» Requirement
Among the entries below, count the lines holding the string "Consulting". Respond with the number alone.

» Source information
○ ○ ○

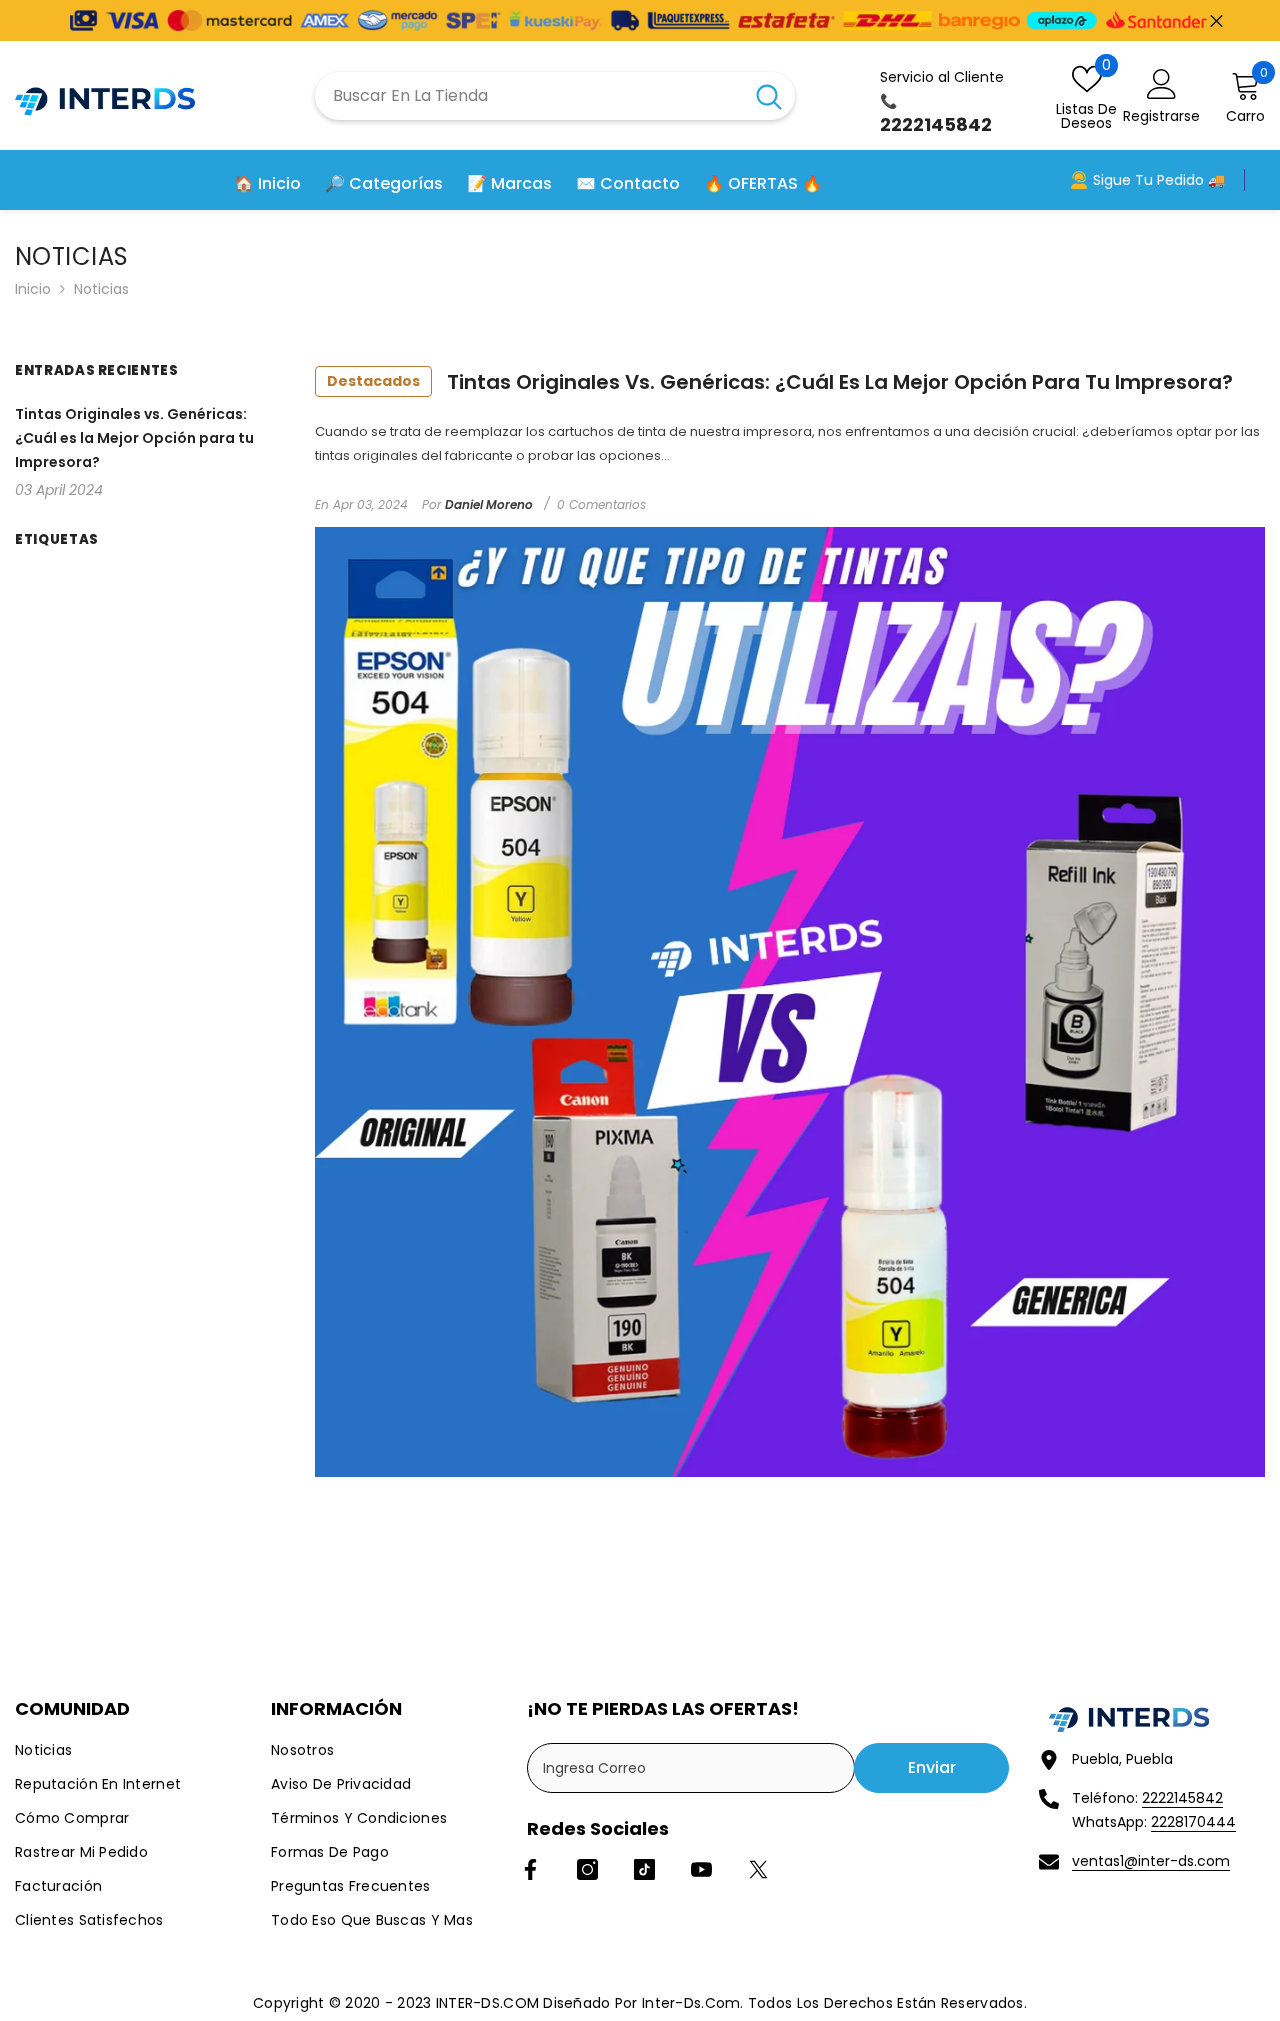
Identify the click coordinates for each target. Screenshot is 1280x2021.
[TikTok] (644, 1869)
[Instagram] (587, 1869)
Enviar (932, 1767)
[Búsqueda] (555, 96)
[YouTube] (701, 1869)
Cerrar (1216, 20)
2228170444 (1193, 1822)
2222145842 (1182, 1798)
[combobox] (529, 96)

○ ○ ○

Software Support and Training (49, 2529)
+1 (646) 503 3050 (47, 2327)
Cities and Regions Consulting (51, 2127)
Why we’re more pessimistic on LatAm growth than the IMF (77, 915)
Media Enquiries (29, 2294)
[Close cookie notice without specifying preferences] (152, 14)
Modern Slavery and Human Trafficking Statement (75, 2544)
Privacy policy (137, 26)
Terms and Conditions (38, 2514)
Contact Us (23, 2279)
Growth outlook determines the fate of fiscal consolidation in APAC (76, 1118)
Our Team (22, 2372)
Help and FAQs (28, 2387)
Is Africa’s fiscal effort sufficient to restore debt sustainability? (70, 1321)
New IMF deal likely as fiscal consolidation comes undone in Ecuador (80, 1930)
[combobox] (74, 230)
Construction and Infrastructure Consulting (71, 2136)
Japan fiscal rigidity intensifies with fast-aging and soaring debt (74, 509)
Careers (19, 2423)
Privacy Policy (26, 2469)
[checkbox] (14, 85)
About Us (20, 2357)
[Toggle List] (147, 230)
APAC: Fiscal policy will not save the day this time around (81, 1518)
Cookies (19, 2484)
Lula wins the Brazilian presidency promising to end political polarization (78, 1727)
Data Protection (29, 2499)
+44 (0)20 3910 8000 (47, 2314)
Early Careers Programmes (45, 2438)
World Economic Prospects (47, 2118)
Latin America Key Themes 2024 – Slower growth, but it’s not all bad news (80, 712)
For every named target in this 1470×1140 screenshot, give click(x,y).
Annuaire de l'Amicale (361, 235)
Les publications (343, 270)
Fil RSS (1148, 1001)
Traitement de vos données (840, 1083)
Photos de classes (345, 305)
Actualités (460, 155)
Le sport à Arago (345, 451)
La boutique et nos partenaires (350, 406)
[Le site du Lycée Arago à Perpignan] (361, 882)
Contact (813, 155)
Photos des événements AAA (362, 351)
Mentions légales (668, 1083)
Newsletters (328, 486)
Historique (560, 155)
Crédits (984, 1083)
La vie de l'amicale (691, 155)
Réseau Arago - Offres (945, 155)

○ ○ ○

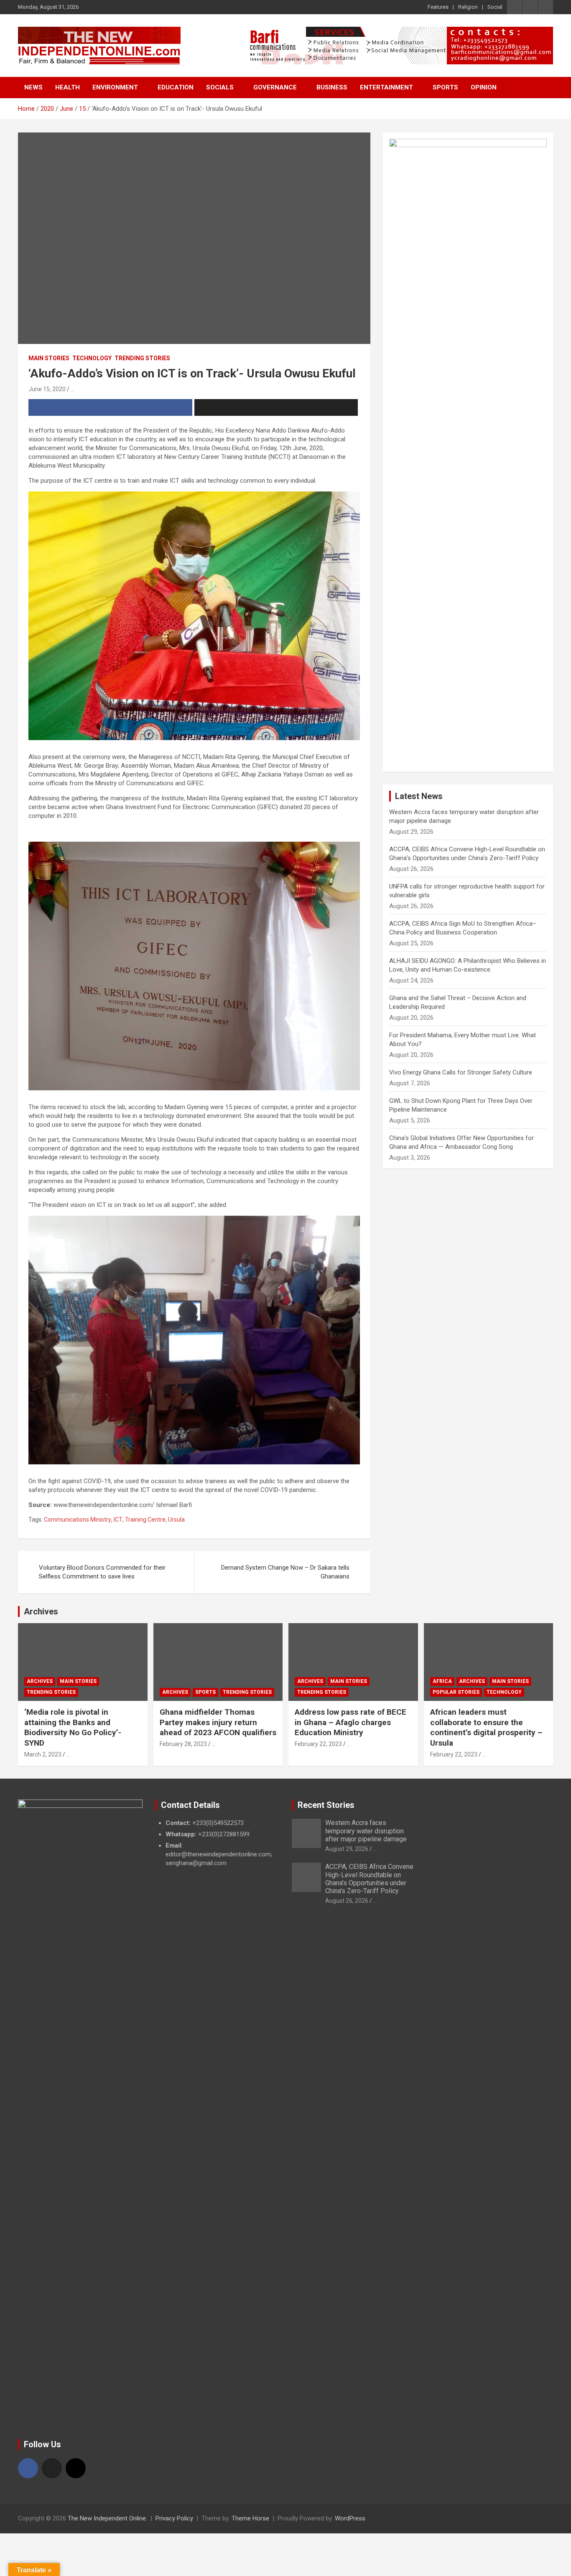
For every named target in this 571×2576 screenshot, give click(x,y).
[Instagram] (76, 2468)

○ ○ ○

» Result of the task
2